One of their white varieties is Clairette Blanche. As far as I have heard they are only the second Texas vineyard growing this white grape. Ab Astris Winery’s estate vineyard just west of Hye planted this varietal and pulled their first harvest in 2019 and released the first bottle in the spring of this year. Like most vinifera grapes, it originated somewhere else in the world. This one was once widely planted in the wine regions of Provence, Rhône, and Languedoc in France. While its use is declining in the Old World, it seems to be doing very well right here in Texas!
A remarkably interesting wine we were all curious about was the Aglianico Rosé. Anthony explained the grapes spent about four hours on their skins (where the color comes from, instead of the flesh) and gave such a pretty, light pink hue. He explained it was made in a Rosato-style rather than a lighter, more common Provencal-style. This allowed the rosé to be a bit bigger with some slight tannins. These grapes were grown in nearby Comanche County. No oak intervention at all. We decided it had a great combination of tannins and acidity. Anthony was excited to make a big dark Aglianico red wine from these grapes, but the grower called him and told him they were going to harvest early due to an incoming rainstorm. Anthony was disappointed because he knew it was not ripe. Once he was told what the numbers were, he looked at his mom and said, “Well, we’ll just have to make a rosé out of it because it just will not make the full-bodied red that we wanted.” It worked out extremely well as we all enjoyed it very much.
We enjoyed many others on their list including their Cellar Red, a 2017 bold blend of 67% Cabernet Sauvignon and 33% Cabernet Franc, both from Oswald Vineyards in the High Plains. Next Anthony brought us out a barrel sample of Montepulciano from nearby Lucky Vines Vineyard. I’ll be drumming my fingers waiting for this wine to be released. Next, we tried an Aglianico as a red wine with grapes from Oswald Vineyards. We decided this amazing bold wine would pair with any of the best BBQ you want to put on your plate. This 2017 vintage was one of the darkest reds I’ve ever seen. It would also be great from steak to chocolate dessert. The final wine on the list was 100% Petit Verdot, another 2017 Oswald Vineyards offering. This monster of a wine is listed at 15.6% ABV!
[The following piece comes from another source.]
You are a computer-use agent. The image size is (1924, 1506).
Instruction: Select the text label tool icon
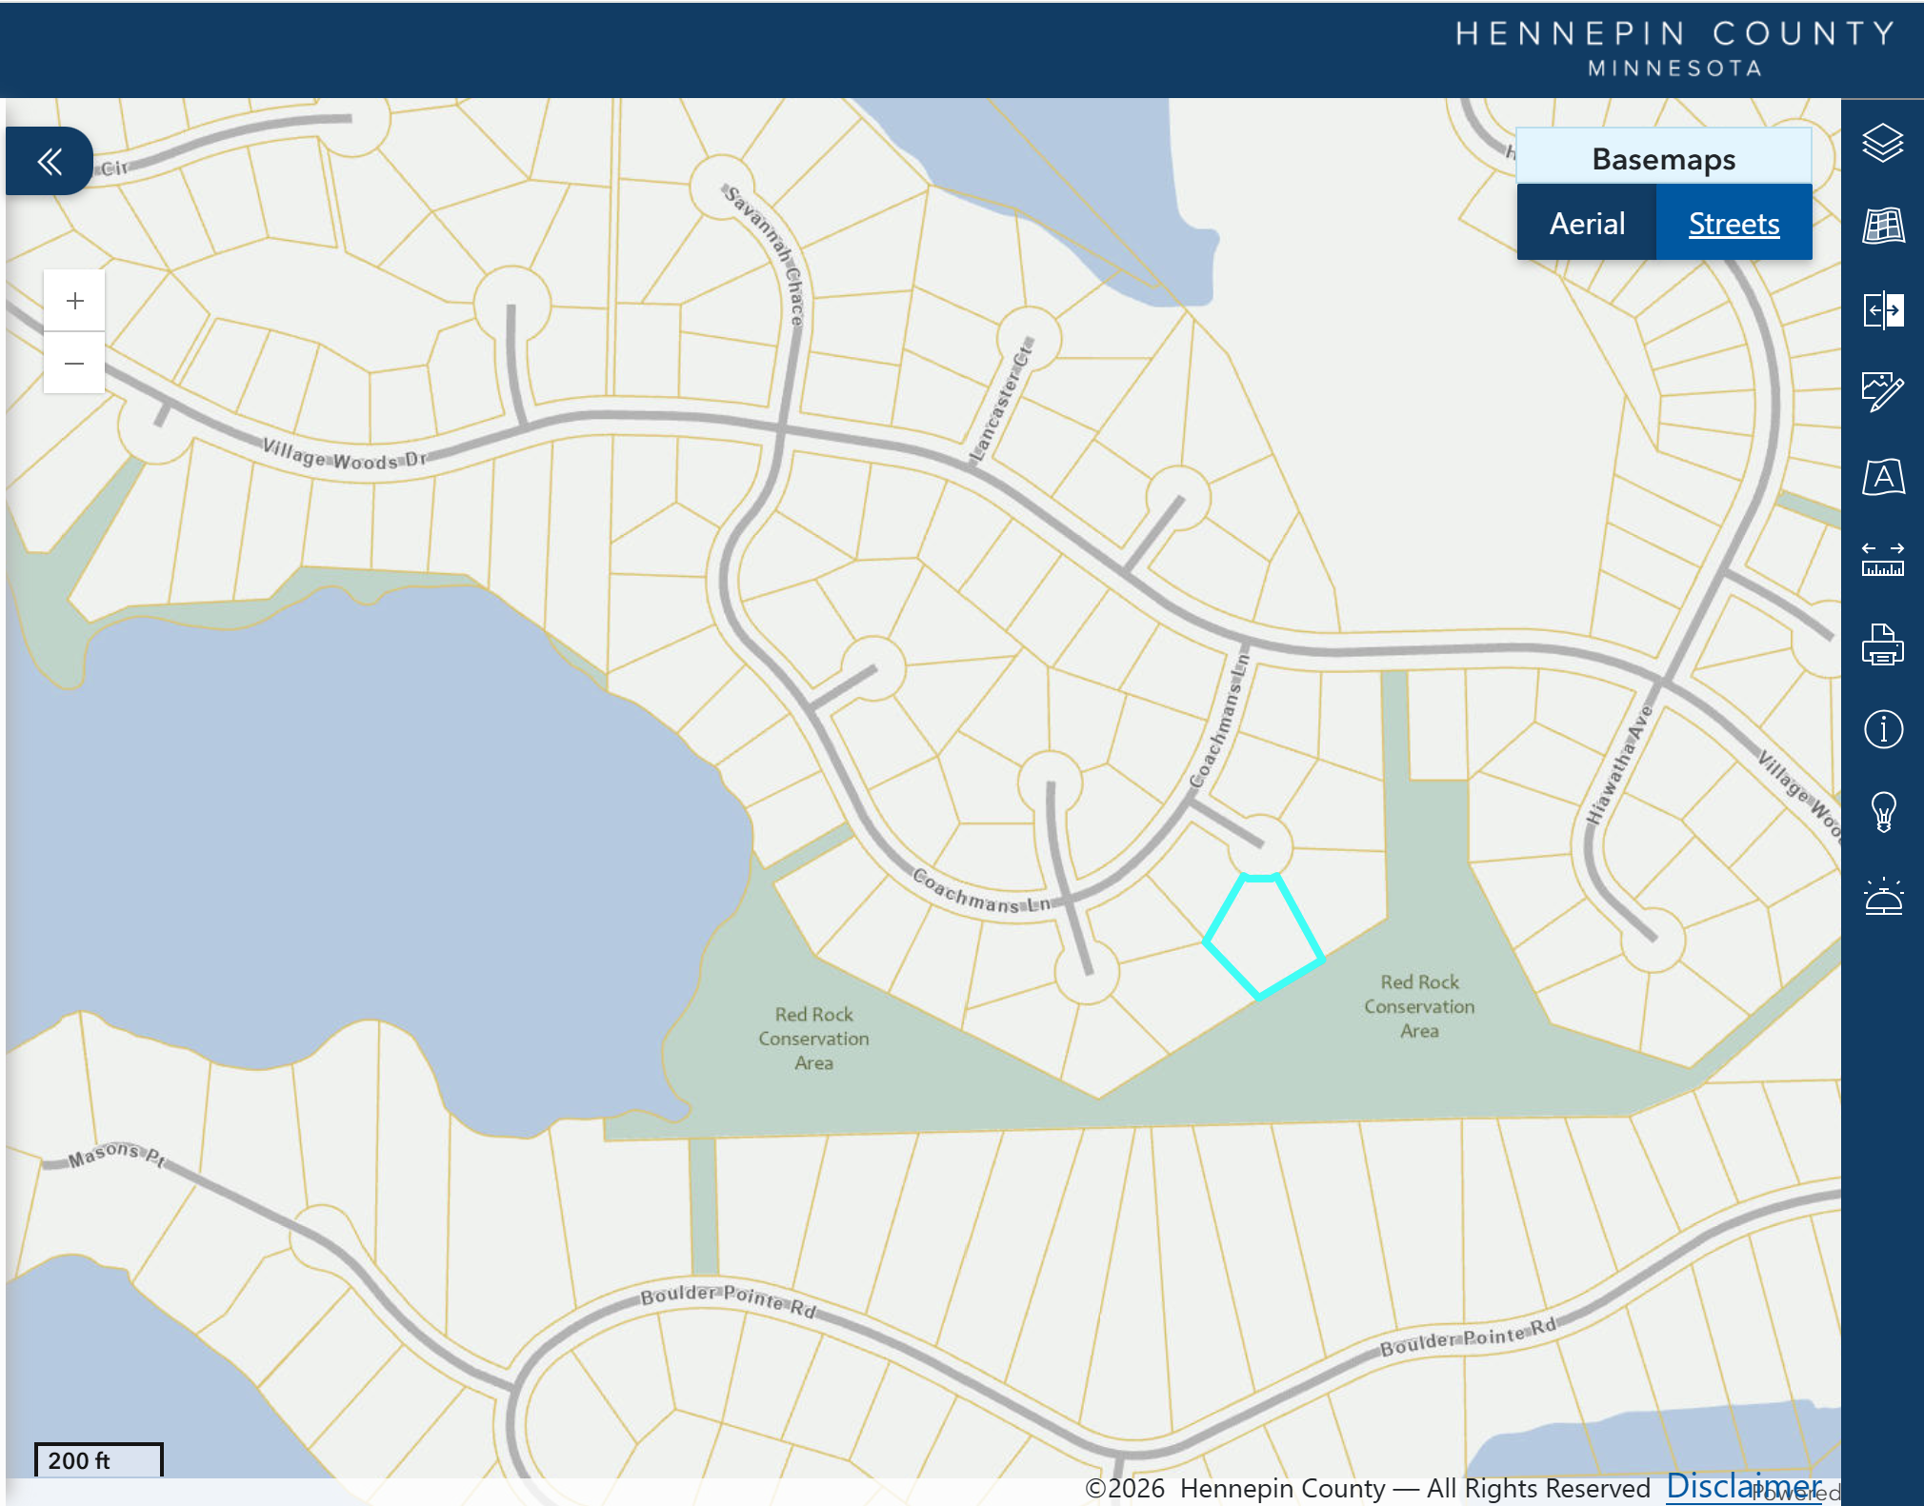[1883, 476]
After our tasting and discussions, we made our purchases; I bought one of everything! We headed out to the tables under the trees and enjoyed a simple picnic before we departed for our appointment at Veldhuizen.
We enjoyed our visit to Greens Creek Cellars with Julie and Anthony immensely and the many conversations that happened around the table during the tastings. Again, wine brought strangers together and created friends.